Prompt A: Copy the exhibition announcement from "Who better to" down to "- 2 pm (Sun)".
Prompt B: List everything the exhibition announcement says artists' dialogue has now shifted towards.

Page extract:
::::

EARTH is an exciting collaborative exhibition between two established art dealers: MORGAN-DAVIES ART and LAFONTAINE CONTEMPORARY ART. They bring their knowledge and combined expertise of 35 years in the art world, having previously worked together in renowned Mayfair galleries.  Under their collective brand 4WALLS, they now unite to curate this extraordinary show.

In this exhibition four international artists are presented together to create a powerful dialogue for Earth’s future existence.  A rich tapestry of commentary is conveyed with visceral sensitivity through their individual styles, treatments, colour and texture.  All four artists make deep references to nature, its beauty and its vulnerability and hold a mirror up to human greed. Living with these images reminds the viewer of Earth’s fragile beauty, and our potential to preserve and protect.  

For centuries, artists have used their art and exhibitions as a platform to campaign or comment on politics, war, or humanity.  That dialogue has now shifted towards a climate revolution, a crusade of positive activism to save the planet, a war on plastic, the mass consumption challenge and a battle to stop climate change. 

Who better to present this stark reality at the forefront of cultural conversations than artists, galleries, museums and institutions. Artists have the power to make environmentalism a priority for all, not just the few.  Artists can motivate people from passive thinking to active doing, connecting us through shared perspectives, a united experience, stimulating our senses. Art has the power to change the world.

The works selected for this exhibition are not only beautiful pieces in themselves but beautiful artworks with a message. They remind us of the vulnerability of our planet and to preserve it for future generations.

The exhibition will run from 13 - 18 November at 93 Piccadilly, Mayfair W1J 7NQ

Opening hours: 11 am - 8 pm (Tue - Fri), 11 am - 6 pm (Sat), 11 am - 2 pm (Sun)

Other Info: 

ARTIST STATEMENTS

ELIZABETH WAGGETT

New York based British artist Elizabeth Waggett strives to highlight the symmetry & beauty in the natural world and how man can destroy this. 

The artist uses evocative imagery to represent the things we should be valuing, in particular the environment and our place in it.  Depicting animal, human skulls and personal artefacts, Waggett exposes the responsibility of the individual in owning the effects of their decisions.  Her imagery highlights the emphasis we place on material wealth, mass consumerism and the negative effect this has on the Earth’s invaluable natural resources.

::::

(Collected data entries)
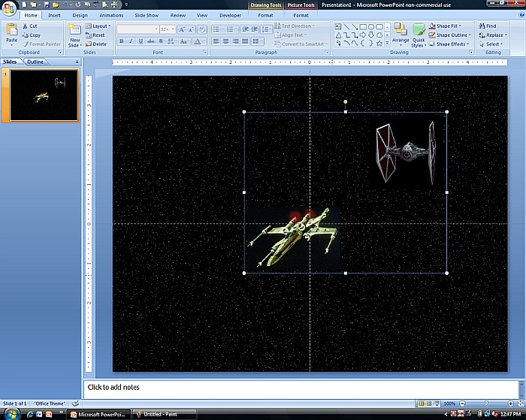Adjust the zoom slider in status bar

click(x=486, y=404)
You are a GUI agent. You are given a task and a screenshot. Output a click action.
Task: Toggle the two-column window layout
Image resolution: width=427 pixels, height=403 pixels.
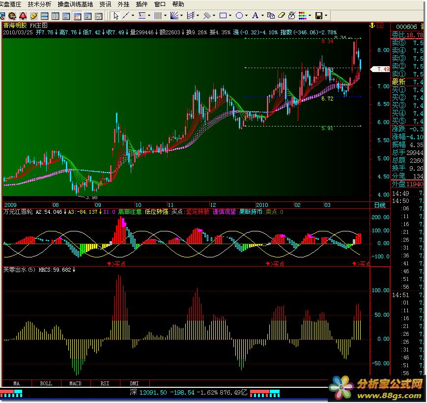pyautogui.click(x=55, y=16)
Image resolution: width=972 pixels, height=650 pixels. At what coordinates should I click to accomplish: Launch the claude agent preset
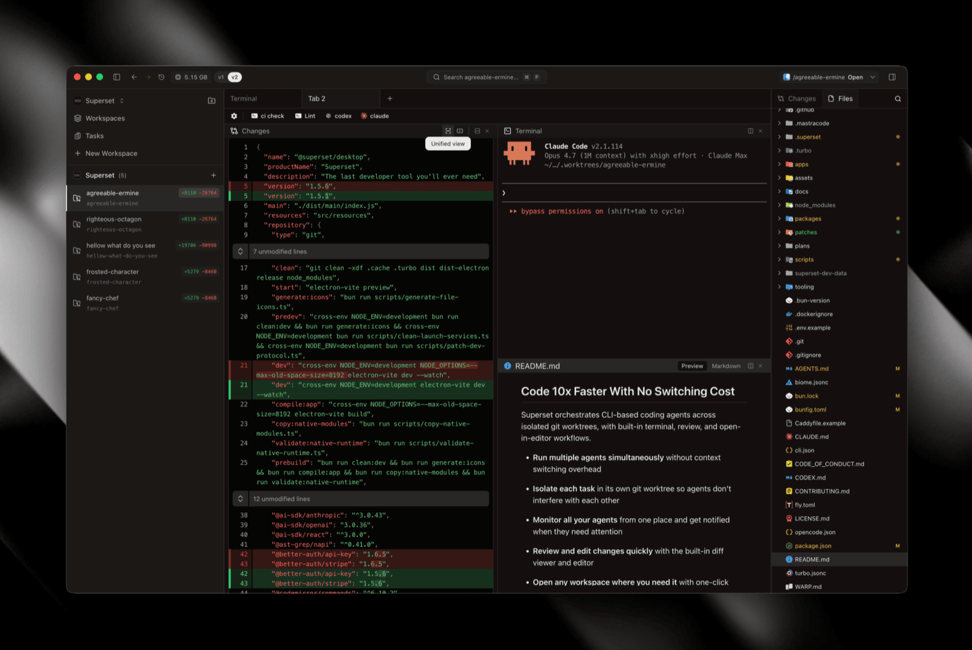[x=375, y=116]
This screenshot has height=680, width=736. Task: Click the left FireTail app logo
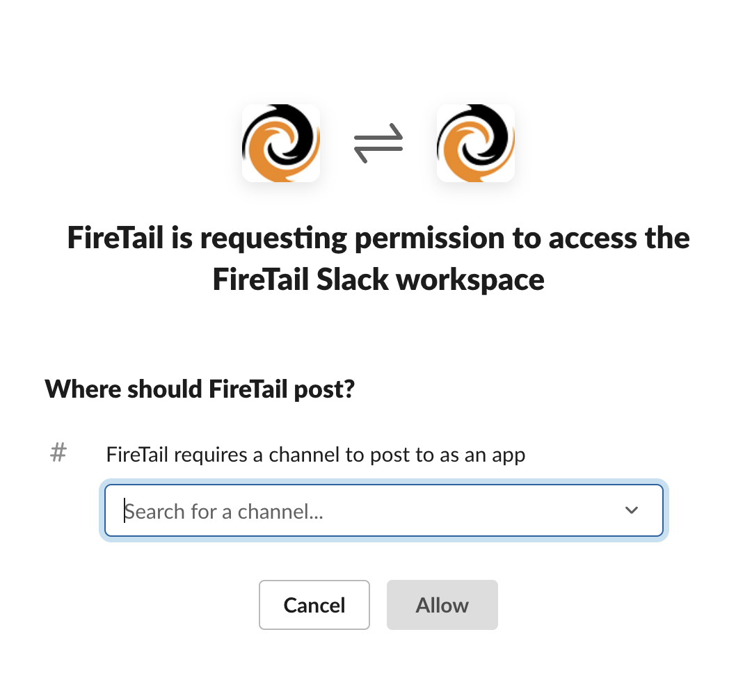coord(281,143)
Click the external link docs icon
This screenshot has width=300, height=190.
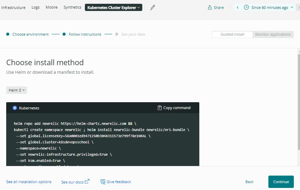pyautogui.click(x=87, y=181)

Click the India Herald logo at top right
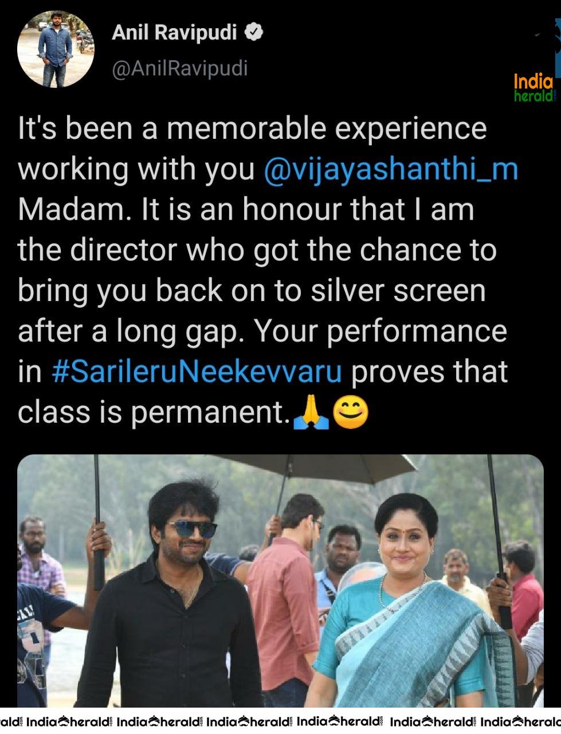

::::

Answer A:
Who better to present this stark reality at the forefront of cultural conversations than artists, galleries, museums and institutions. Artists have the power to make environmentalism a priority for all, not just the few.  Artists can motivate people from passive thinking to active doing, connecting us through shared perspectives, a united experience, stimulating our senses. Art has the power to change the world.

The works selected for this exhibition are not only beautiful pieces in themselves but beautiful artworks with a message. They remind us of the vulnerability of our planet and to preserve it for future generations.

The exhibition will run from 13 - 18 November at 93 Piccadilly, Mayfair W1J 7NQ

Opening hours: 11 am - 8 pm (Tue - Fri), 11 am - 6 pm (Sat), 11 am - 2 pm (Sun)

Answer B:
- a climate revolution
- a crusade of positive activism to save the planet
- a war on plastic
- the mass consumption challenge
- a battle to stop climate change